Tonight we have finally uncovered a film so inherently evil, even WE had to censor it: from a world which believes that ten year old fruit are ripe for the plucking comes the 1938 Child Bride.


“We aim neither to ridicule nor defend their way of living.” So begins one of the most hateful examples of hicksploitation from 1938, posing as a plea to outlaw child marriage amongst hillbillies - the po' White Trash huddled in mountain communities far away from civilization's disapproving gaze. Popular culture had just discovered these modern primitives with their own customs, a black economy founded on moonshine – yep, these people are dirt poor, with an emphasis on the dirt, and according to Child Bride's litany of cliches, a simple-minded goat milkin', wife beatin', infant lovin' folk emitting a stink worse than the charred, piled-up remains of Lil' Abner, Ma and Pa Kettle and the Beverly Hillbillies combined. At least those folk were cheerfully innocent rubes that even the most unimaginative city drones could feel superior to; no, Child Bride's cast of miscreants are truly ugly people living in a squalid hellhole that God, in His infinite wisdom, has chosen to forsake.


One of Child Bride's opening scenes shows a pig wallowing in the mud – shades of the shitstorm to come for ten year old Jenny and her family. Her pa Ira works at an illegal moonshine still with the mean and covetous Jake, a snake with one eye on the till, and the other roaming eye for Ira's daughter. Then there's Angelo the Dwarf (played by the ubiquitous Little Guy Angelo Rossetti), and a simpleton named Happy, a magnificent figure in Gilligan hat and joke-store teeth. They bunk together, work the still, are a kind of mutant Greek Chorus, and are about the most sympathetic characters we're going to subjected to.


On the other side of the mountain is the school presided over by Miss Carol, a local lass who'd managed to escape to the Big City for some educatin', but still believes in “my people, my blood”, and is filled with missionary zeal to reform the critters from trading in their poor clapped-out wives in their thirties for a much younger model. Understandably the menfolk don't take too kindly to her meddlin' and putting ideas in the young un's heads, and anticipate a whole mess o' trouble; the womenfolk, all haggard former child brides themselves, are too set in their ways, or browbeaten to even raise an eyebrow in protest. Jake heads up a lynch mob to dispense some good ol' fashioned Mountin' Law, and argue whether to tar and feather the pesky teacher, or boil her in oil. Happy and Dwarfy save her in the proverbial nick, but not before the stage is set for a ghastly tale to unfold of Biblical proportions.

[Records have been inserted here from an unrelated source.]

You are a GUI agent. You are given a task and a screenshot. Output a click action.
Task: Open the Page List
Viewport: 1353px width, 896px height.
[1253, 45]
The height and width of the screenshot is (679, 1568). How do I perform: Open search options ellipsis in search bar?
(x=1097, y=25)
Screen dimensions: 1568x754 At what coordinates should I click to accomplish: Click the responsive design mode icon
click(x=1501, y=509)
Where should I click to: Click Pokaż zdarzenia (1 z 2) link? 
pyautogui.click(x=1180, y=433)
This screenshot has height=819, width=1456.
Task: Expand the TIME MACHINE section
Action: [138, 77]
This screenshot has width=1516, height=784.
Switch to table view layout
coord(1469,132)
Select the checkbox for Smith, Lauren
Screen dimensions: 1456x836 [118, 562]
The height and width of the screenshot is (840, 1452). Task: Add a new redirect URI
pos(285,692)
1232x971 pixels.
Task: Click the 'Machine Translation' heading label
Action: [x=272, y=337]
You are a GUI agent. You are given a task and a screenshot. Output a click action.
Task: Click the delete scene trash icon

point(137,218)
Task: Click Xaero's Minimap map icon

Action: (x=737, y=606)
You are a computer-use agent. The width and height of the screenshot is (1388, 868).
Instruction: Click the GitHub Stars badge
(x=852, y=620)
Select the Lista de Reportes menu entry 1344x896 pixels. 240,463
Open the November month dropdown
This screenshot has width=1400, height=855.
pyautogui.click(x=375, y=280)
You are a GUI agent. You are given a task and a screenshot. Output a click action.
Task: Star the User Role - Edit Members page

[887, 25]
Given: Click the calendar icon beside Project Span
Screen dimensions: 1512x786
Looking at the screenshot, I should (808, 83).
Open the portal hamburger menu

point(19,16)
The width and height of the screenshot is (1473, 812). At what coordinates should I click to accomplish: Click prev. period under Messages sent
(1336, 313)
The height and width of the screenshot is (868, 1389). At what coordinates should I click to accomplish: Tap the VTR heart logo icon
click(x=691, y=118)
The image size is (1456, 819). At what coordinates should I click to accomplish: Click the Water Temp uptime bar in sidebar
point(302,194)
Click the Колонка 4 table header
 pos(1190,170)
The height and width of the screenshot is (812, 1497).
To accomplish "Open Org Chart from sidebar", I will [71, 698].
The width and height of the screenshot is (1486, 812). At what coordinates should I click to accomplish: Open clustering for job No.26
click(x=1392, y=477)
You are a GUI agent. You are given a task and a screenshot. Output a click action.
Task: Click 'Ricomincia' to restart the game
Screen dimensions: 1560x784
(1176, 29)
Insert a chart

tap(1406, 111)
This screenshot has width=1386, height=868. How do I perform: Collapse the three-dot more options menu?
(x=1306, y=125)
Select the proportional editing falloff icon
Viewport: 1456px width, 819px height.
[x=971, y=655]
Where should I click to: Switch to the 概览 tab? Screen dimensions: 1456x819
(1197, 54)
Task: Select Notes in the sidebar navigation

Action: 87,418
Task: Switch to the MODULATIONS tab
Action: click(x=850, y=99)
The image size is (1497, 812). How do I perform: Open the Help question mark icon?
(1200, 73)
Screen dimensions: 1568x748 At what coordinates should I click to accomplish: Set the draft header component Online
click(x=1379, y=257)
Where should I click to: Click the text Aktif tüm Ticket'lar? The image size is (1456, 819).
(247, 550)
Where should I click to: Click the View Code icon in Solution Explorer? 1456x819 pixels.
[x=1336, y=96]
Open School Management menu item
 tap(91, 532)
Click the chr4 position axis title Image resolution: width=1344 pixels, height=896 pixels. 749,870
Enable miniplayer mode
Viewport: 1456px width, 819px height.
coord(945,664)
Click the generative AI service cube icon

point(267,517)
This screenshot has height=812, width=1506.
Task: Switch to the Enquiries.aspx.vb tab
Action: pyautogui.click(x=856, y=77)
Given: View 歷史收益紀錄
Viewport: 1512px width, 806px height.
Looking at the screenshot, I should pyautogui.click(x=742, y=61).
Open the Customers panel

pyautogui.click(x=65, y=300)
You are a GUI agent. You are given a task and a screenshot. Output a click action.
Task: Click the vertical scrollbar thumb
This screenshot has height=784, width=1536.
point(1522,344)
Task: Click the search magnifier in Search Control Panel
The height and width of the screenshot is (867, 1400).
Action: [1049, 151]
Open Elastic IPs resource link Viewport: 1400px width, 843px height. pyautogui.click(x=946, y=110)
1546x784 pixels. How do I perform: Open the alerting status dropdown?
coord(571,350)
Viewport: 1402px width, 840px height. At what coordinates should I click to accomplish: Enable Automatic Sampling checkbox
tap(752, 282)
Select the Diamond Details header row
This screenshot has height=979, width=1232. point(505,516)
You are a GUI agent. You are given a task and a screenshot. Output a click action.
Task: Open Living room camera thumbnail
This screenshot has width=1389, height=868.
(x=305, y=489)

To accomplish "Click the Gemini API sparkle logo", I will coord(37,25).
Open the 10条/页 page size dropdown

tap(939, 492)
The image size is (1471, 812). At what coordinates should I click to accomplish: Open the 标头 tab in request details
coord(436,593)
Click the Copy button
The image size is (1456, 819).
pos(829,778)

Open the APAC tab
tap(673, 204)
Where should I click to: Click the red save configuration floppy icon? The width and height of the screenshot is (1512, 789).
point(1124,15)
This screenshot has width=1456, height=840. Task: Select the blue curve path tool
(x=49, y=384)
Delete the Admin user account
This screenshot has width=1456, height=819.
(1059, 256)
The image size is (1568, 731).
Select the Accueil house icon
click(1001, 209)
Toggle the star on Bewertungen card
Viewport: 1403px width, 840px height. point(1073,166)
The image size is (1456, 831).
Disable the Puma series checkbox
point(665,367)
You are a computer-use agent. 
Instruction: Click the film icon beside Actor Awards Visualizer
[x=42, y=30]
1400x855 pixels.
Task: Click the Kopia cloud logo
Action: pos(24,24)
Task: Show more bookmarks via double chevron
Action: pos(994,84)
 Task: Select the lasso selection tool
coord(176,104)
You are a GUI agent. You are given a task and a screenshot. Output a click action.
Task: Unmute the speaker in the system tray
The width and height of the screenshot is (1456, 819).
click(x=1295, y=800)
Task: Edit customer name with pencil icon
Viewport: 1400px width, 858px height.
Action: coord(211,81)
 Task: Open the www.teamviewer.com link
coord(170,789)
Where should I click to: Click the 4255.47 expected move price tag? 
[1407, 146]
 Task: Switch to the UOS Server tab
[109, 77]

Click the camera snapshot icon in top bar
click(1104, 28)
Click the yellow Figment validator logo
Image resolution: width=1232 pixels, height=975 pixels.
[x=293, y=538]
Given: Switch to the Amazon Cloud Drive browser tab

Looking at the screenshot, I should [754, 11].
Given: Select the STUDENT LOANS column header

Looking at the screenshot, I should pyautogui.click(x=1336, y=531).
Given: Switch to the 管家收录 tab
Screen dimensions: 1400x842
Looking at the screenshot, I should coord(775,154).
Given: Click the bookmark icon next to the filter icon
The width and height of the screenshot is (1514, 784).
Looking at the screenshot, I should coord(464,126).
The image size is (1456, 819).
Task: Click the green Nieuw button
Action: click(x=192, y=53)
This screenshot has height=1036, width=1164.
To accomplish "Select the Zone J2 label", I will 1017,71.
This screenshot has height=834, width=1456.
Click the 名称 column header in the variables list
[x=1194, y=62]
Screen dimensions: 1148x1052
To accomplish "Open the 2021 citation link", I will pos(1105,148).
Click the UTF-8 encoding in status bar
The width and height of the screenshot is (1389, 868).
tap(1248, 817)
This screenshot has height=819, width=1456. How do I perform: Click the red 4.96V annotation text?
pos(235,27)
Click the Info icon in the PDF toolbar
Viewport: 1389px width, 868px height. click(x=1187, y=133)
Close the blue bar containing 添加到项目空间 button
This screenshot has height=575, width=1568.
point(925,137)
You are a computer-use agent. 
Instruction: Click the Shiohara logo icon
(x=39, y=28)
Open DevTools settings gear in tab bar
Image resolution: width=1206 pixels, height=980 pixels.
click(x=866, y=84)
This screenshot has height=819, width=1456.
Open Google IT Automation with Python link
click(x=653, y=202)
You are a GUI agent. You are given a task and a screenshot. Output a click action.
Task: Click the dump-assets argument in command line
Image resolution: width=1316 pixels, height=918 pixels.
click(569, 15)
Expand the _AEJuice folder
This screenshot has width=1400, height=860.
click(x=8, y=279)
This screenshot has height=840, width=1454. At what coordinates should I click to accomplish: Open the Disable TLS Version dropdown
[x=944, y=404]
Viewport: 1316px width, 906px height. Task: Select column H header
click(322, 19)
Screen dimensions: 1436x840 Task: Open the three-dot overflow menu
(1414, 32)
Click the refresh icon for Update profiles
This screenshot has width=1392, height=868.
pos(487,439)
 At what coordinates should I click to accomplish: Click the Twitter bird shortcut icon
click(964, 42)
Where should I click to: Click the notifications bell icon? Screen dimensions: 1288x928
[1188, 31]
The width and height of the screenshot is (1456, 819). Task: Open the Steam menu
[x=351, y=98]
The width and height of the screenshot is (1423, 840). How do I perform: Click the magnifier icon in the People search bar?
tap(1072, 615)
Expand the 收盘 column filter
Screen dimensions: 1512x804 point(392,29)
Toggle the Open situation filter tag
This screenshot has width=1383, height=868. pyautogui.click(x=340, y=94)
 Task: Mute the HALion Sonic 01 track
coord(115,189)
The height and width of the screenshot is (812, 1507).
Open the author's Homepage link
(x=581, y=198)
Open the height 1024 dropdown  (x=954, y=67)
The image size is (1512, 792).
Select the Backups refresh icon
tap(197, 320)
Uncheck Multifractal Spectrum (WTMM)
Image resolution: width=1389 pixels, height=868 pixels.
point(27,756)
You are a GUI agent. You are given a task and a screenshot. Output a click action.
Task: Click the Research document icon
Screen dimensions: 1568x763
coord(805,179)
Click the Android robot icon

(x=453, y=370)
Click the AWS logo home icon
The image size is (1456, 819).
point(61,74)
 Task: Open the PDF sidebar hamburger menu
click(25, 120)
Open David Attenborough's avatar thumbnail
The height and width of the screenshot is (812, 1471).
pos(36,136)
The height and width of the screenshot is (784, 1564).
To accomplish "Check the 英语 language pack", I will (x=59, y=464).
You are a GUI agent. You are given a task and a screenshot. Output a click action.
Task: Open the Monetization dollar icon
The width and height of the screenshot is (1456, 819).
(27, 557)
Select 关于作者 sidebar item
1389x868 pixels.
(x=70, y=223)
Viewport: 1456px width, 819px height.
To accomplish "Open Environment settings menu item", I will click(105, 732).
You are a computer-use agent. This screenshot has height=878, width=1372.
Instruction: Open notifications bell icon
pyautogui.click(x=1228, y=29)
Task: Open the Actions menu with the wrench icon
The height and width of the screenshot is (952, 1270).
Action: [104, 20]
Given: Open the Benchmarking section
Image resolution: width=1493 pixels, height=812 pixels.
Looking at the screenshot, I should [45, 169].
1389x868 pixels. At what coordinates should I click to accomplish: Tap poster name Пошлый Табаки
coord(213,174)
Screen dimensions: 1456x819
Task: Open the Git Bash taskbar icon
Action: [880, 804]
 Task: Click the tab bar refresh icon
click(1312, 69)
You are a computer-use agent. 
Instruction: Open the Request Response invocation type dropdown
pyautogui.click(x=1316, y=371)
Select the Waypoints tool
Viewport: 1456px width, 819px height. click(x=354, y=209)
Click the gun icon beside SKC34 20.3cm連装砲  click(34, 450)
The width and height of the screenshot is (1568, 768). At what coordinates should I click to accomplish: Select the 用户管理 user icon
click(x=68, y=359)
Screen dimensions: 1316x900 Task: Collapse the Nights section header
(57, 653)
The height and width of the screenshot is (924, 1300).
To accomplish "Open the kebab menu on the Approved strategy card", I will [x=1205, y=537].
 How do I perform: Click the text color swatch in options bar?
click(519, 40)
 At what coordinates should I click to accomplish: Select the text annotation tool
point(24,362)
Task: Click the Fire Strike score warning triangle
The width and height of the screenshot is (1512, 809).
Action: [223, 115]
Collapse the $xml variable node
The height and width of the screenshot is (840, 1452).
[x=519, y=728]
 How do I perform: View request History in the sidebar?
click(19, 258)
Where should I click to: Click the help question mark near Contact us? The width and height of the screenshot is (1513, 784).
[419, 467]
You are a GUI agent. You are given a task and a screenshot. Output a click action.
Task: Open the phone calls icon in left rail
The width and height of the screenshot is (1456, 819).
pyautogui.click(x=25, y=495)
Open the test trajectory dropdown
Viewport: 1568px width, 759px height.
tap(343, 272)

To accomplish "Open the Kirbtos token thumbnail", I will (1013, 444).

So where does this leave young Jenny? Naked, for one thing, and swimming with her German Shepherd under the watchful gaze of her would-be beau Freddy and a peeping Jake. It's at this point the film steps way over the point of acceptability under any circumstances, and was the film was usually sheared of ten minutes' footage by like-minded authorities. If you ever wondered where we at Schlock Treatment draw the line, it's RIGHT HERE. As a result you'll only see a black screen, and please don't let your imaginations fill in the blanks. It's also a black flag for poor Jenny's doomed family, and without spoiling the ending, let's just say, “Do you take this girl-child...” are some of the most sinister words I've ever heard uttered by a man of the cloth.


Child Bride is just one example of a peculiar kind of exploitation film from the Thirties and Forties: like the VD scare films and drug horrors of Reefer Madness and co, it's leering, spiteful pseudo-propaganda wallowing in the exact kind of filth it purports to condemn. Sometimes I suspect that we, the Schlock Treatment audience, are just like the pig in Child Bride's opening sequence, wallowing in filth – but then I remember that we are, in fact, that child-like innocent in the Gilligan's hat. See y'all later, y'all after the 1938 Child Bride.